(Written exercise) Please rewrite the data from its first line through the line with "The image size is (691, 360). click(525, 81)", switching "box" to "field" and leaving everything else unchanged. Omit the pictures from your answer.

Data on target coordinates
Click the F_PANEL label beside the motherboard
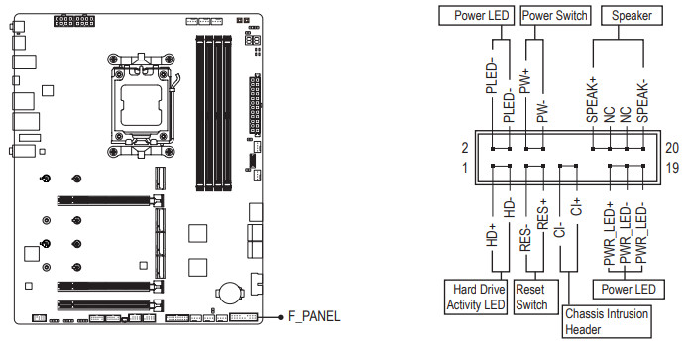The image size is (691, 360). click(314, 316)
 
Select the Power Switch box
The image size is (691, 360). click(555, 16)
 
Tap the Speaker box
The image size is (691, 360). click(632, 16)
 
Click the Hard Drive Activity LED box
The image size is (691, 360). click(476, 297)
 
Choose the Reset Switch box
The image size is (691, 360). click(536, 297)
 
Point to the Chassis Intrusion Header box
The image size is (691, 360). click(607, 322)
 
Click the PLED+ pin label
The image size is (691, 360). click(492, 75)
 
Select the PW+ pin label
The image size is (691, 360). click(525, 81)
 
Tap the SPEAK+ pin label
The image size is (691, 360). click(592, 100)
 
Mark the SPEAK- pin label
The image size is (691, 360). click(643, 102)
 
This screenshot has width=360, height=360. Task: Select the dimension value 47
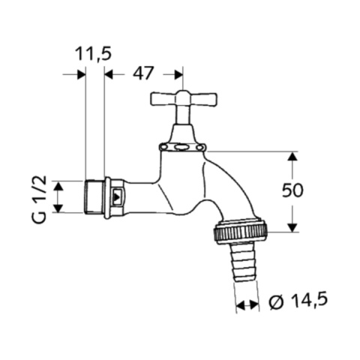point(142,73)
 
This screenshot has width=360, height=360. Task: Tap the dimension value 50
point(292,190)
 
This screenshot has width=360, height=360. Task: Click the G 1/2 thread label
point(41,196)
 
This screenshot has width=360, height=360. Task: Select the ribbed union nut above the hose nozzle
point(240,232)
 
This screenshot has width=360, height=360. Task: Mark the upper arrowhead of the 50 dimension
point(292,156)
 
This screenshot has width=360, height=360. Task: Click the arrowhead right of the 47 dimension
point(178,74)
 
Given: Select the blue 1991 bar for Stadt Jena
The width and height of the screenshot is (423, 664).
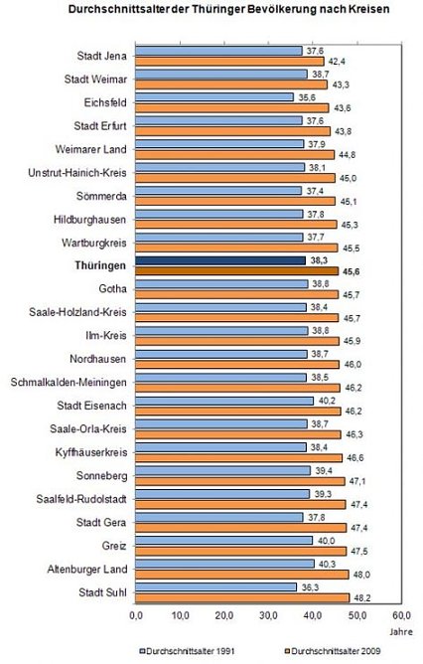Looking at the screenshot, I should point(218,50).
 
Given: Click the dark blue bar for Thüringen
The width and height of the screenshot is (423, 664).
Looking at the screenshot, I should point(220,260).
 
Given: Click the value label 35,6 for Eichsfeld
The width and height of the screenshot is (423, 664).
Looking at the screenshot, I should point(306,97).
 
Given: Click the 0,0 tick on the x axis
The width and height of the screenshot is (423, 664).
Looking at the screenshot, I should point(137,616).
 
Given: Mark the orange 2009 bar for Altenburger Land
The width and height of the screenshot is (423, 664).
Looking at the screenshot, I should point(241,575).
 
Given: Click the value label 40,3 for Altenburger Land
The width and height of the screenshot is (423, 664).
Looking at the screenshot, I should point(327,565).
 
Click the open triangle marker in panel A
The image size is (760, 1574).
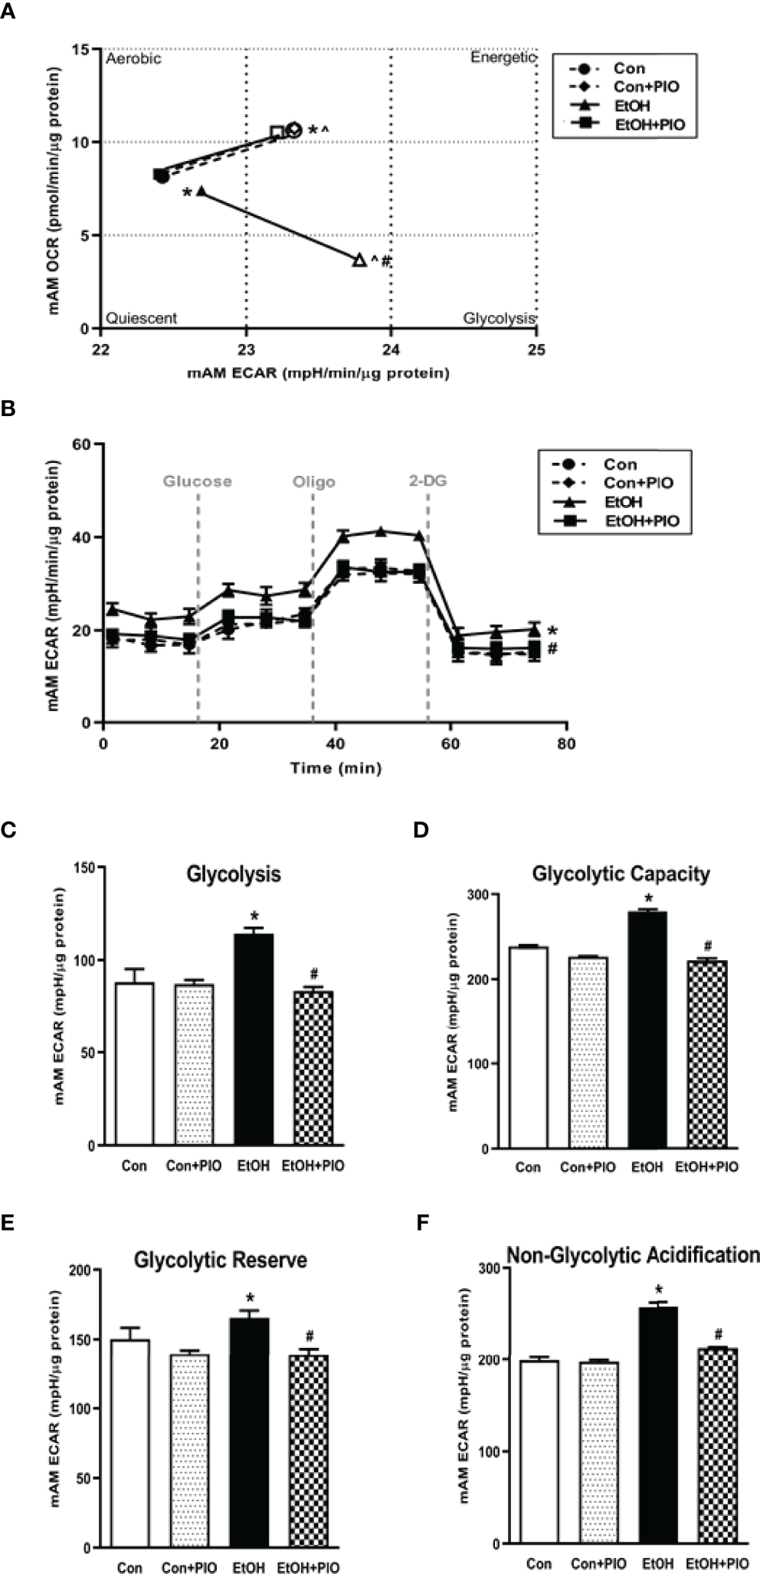(x=359, y=260)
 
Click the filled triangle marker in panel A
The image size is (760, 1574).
(x=201, y=191)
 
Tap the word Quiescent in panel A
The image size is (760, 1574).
(x=142, y=318)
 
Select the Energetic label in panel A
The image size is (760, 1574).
(x=502, y=58)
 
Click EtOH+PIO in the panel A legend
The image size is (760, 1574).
(x=650, y=124)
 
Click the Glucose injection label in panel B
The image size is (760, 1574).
(x=197, y=482)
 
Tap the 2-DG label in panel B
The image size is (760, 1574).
(x=427, y=481)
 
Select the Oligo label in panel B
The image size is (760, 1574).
(x=313, y=482)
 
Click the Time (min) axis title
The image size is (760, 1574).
(x=336, y=767)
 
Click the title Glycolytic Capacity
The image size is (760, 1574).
(x=621, y=874)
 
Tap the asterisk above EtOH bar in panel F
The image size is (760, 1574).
(x=658, y=1290)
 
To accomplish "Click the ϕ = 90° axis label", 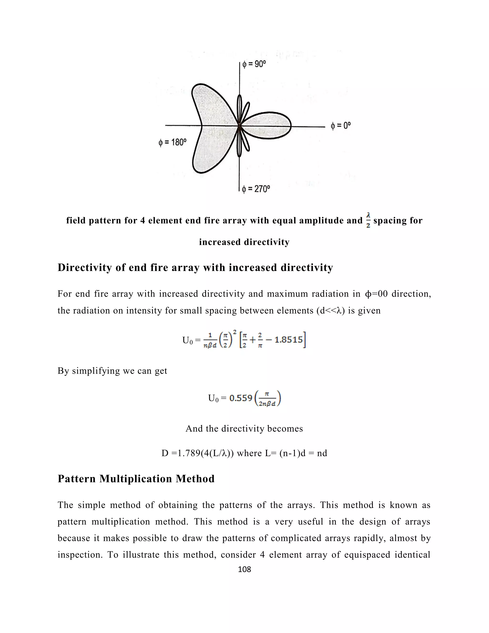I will tap(254, 64).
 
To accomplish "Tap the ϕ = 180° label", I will tap(172, 142).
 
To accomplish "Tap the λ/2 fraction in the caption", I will tap(368, 220).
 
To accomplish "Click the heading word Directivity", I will tap(85, 267).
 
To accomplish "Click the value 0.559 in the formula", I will tap(241, 398).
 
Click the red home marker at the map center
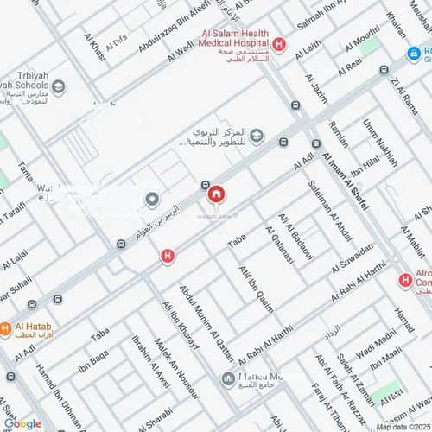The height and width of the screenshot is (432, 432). [x=215, y=195]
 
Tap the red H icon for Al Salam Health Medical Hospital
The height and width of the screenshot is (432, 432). [x=278, y=44]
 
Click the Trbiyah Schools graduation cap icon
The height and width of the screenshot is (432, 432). [x=58, y=86]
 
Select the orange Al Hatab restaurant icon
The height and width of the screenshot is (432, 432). [x=6, y=328]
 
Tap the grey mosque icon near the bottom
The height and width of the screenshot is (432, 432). [x=228, y=378]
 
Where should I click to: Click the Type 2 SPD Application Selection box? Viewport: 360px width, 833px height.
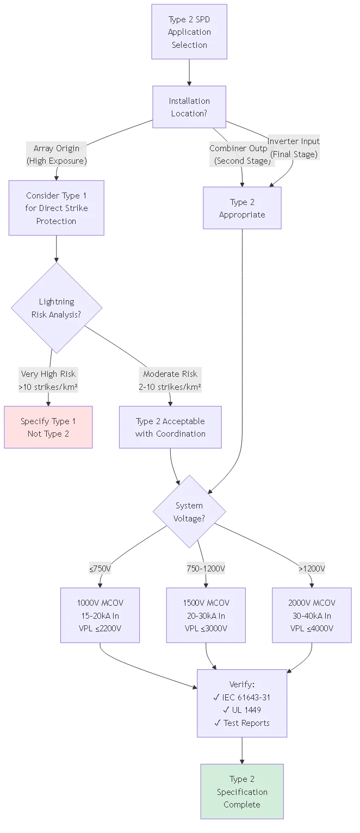[x=189, y=32]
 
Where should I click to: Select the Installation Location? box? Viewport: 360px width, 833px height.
[x=189, y=107]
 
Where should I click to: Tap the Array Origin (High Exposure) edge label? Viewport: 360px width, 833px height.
[x=57, y=154]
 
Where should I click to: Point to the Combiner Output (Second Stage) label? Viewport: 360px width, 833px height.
[x=239, y=154]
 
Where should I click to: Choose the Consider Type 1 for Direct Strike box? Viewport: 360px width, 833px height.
[x=56, y=208]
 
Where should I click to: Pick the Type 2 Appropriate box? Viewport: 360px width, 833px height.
[x=242, y=208]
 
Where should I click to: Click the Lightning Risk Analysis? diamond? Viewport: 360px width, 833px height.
[x=57, y=308]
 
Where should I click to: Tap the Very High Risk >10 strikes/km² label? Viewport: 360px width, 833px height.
[x=48, y=381]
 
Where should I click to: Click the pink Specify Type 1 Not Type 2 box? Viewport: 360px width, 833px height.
[x=48, y=427]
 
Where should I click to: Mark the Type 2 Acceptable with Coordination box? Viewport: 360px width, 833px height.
[x=170, y=427]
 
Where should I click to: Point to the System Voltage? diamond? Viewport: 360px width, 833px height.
[x=189, y=512]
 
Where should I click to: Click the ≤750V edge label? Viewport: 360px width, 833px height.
[x=101, y=569]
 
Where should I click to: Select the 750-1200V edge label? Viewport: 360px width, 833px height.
[x=204, y=569]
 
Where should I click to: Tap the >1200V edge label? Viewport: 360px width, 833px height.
[x=311, y=569]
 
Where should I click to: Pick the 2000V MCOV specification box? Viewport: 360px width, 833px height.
[x=312, y=616]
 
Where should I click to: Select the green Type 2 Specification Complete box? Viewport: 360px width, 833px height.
[x=242, y=792]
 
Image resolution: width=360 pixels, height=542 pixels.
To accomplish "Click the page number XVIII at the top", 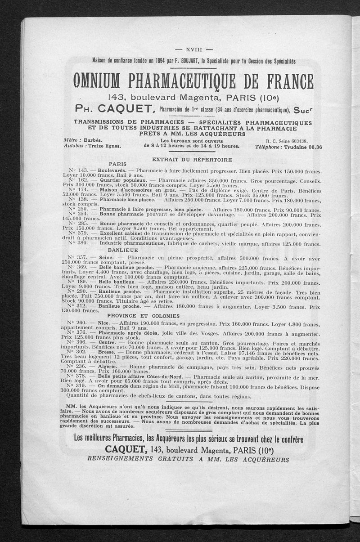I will click(193, 50).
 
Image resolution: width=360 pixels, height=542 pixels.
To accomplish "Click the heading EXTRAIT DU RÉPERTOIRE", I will click(192, 160).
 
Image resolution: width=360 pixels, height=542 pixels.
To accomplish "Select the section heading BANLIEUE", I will click(122, 250).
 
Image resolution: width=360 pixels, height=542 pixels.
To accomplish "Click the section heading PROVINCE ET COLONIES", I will click(137, 316).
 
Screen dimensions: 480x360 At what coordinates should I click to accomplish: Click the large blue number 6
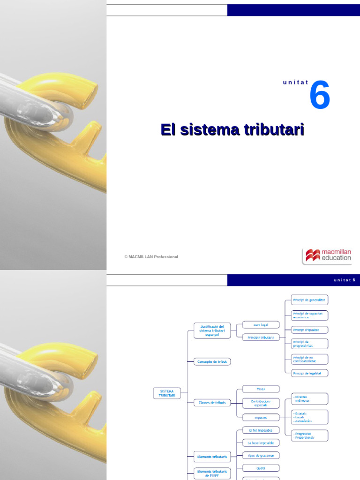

(Response to the exercise)
Click the F_PANEL label beside the motherboard
The image size is (691, 360). click(314, 316)
 
Select the Power Switch field
The image size is (691, 360). click(555, 16)
 
Tap the Speaker field
The image size is (691, 360). click(632, 16)
 
Click the Hard Drive Activity LED field
The image size is (691, 360). click(476, 297)
 
Choose the Reset Switch field
The image size is (691, 360). click(536, 297)
 
Point to the Chassis Intrusion Header field
The image size is (691, 360). click(607, 322)
 
Click the PLED+ pin label
The image size is (691, 360). click(492, 75)
 
Select the PW+ pin label
The image size is (691, 360). click(525, 81)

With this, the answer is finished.